_Records shown:_
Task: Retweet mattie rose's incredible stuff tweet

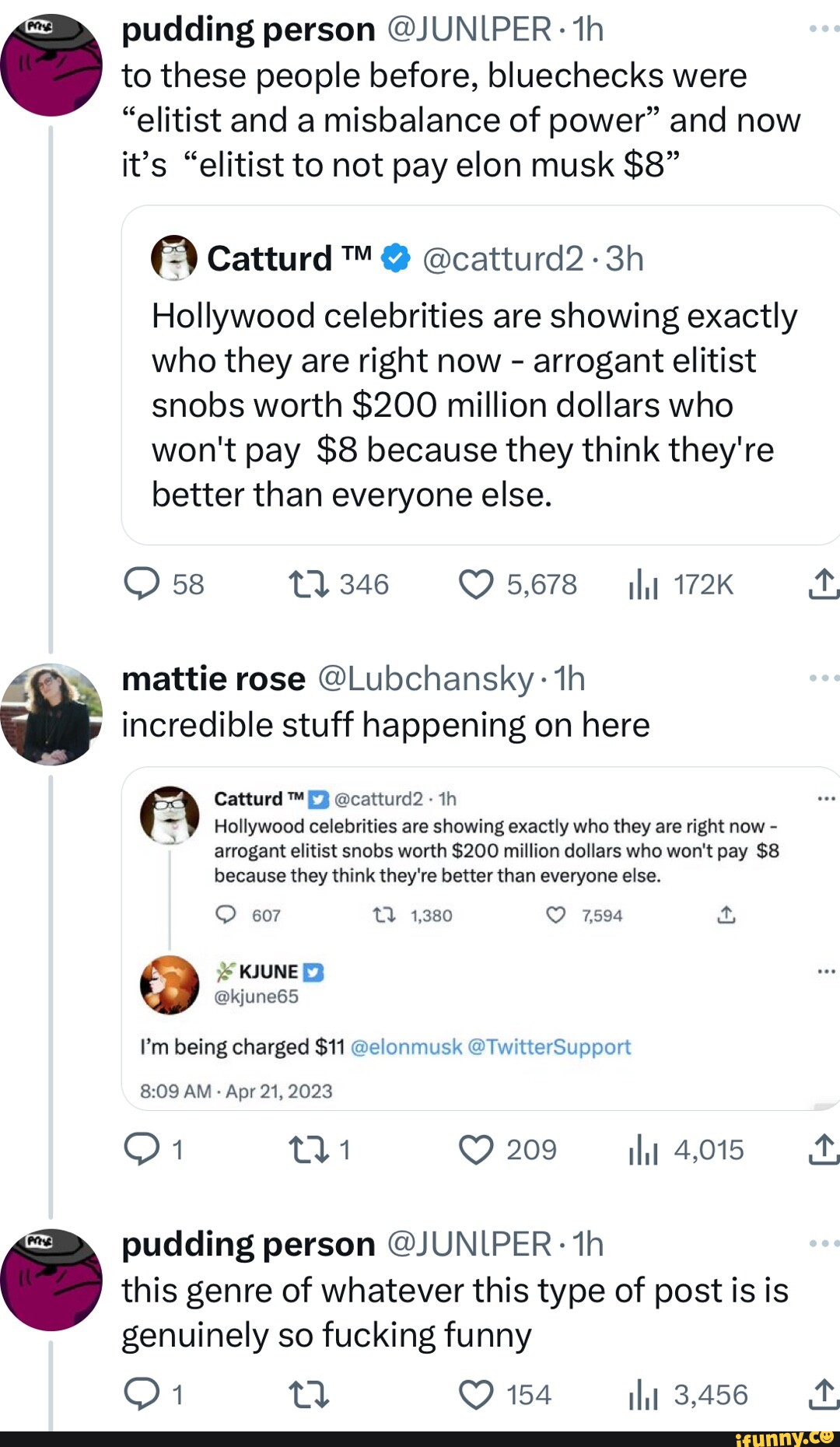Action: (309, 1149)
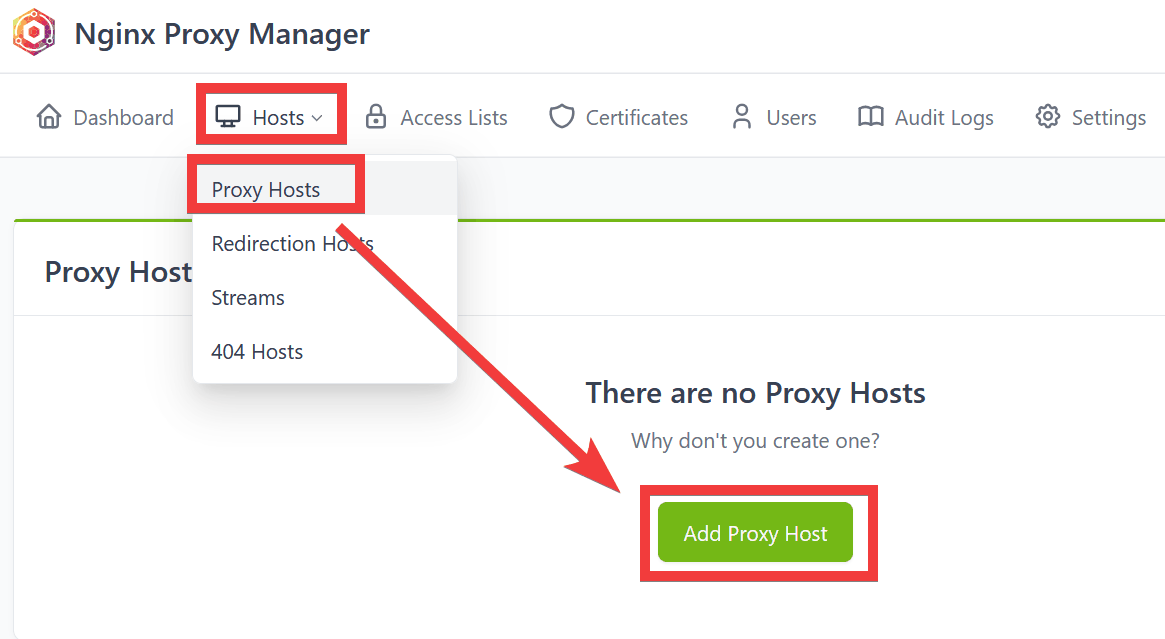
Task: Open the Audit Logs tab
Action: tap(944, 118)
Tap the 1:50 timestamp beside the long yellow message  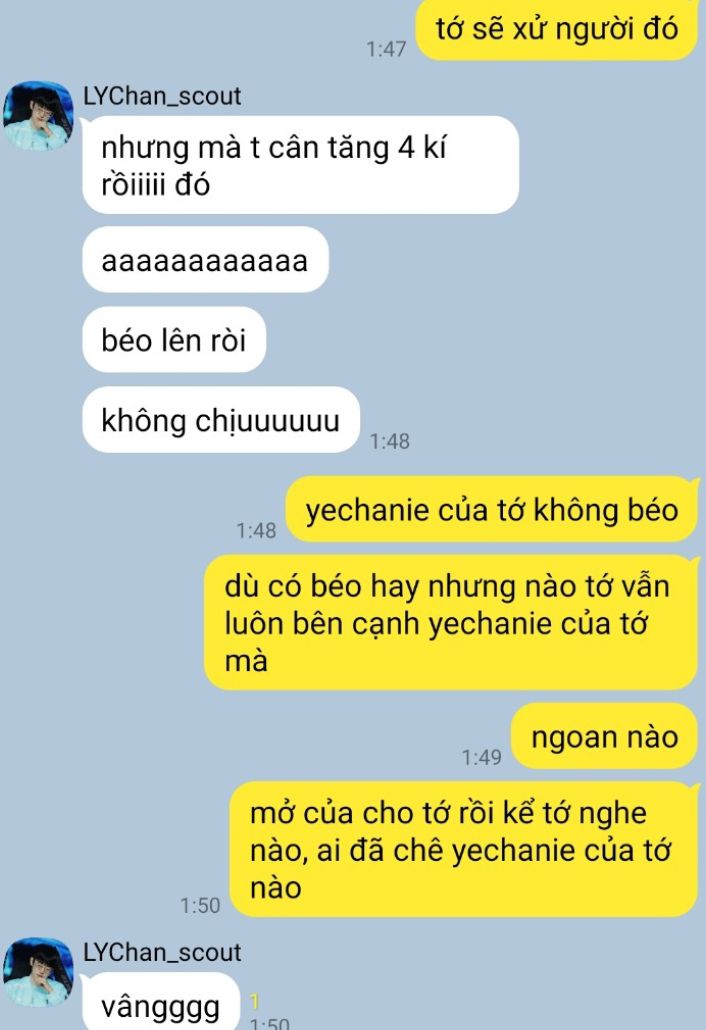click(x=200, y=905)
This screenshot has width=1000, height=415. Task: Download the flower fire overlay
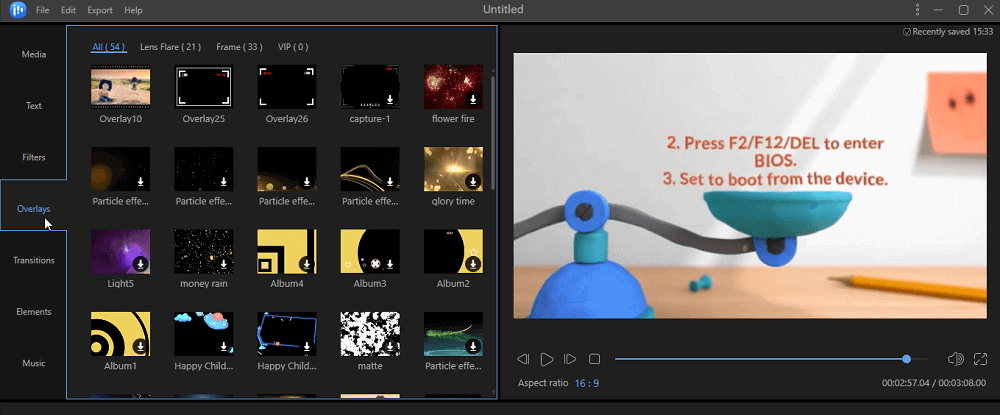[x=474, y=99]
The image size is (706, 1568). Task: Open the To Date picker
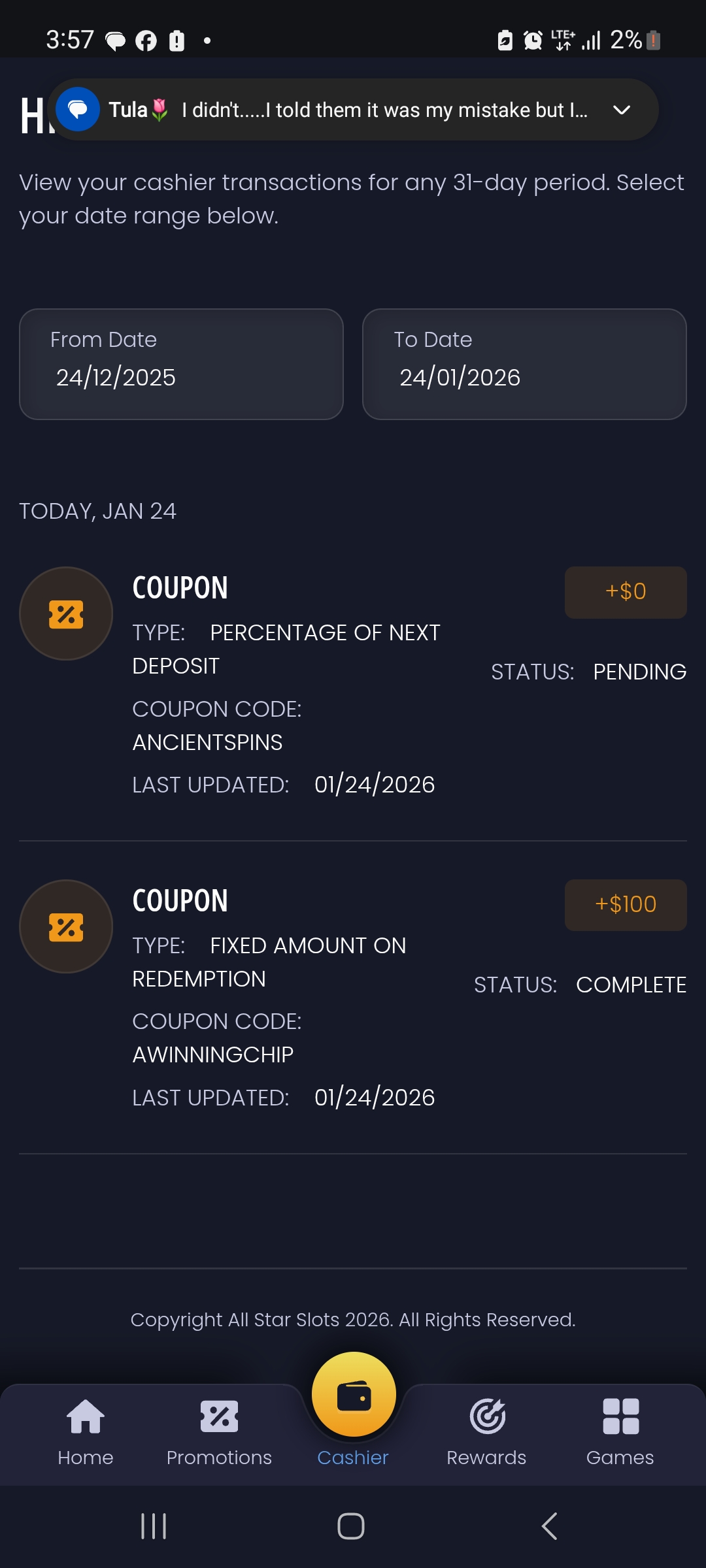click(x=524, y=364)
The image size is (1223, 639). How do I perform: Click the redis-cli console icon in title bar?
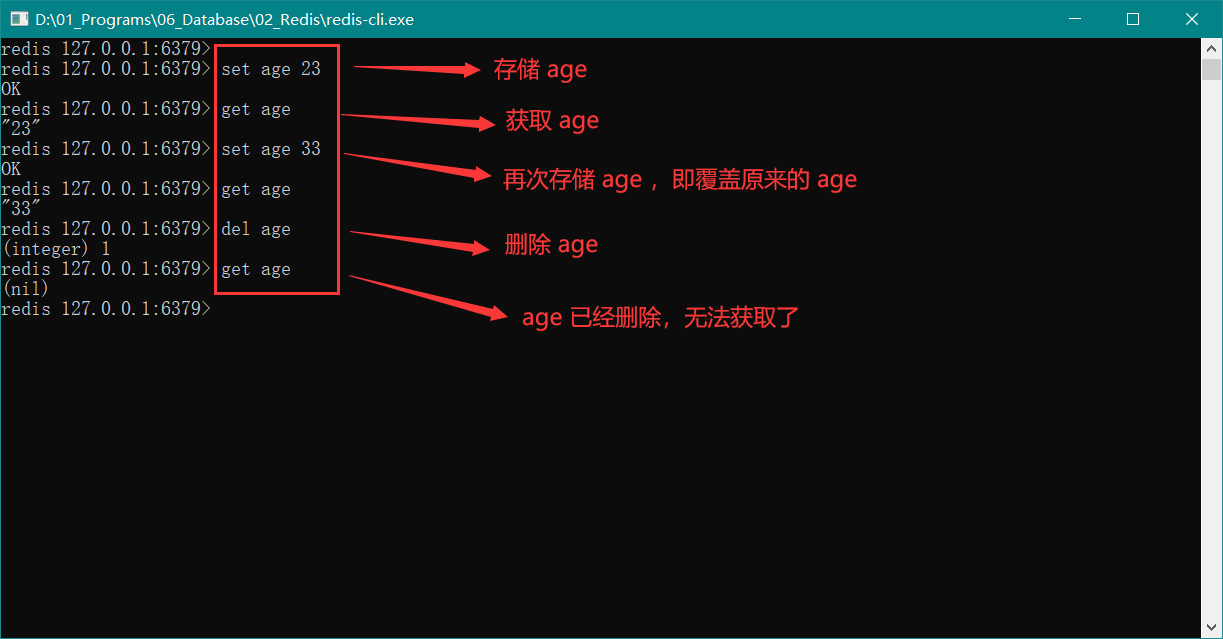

_Action item:_
Each line from the one with "The image size is (706, 1568)." through the end of the entries should be reproduced exactly. Leave out the pictures.

_Task response:_
The image size is (706, 1568). Task: Open the To Date picker
click(x=524, y=364)
The image size is (1223, 639). How do I perform: Click the redis-cli console icon in title bar?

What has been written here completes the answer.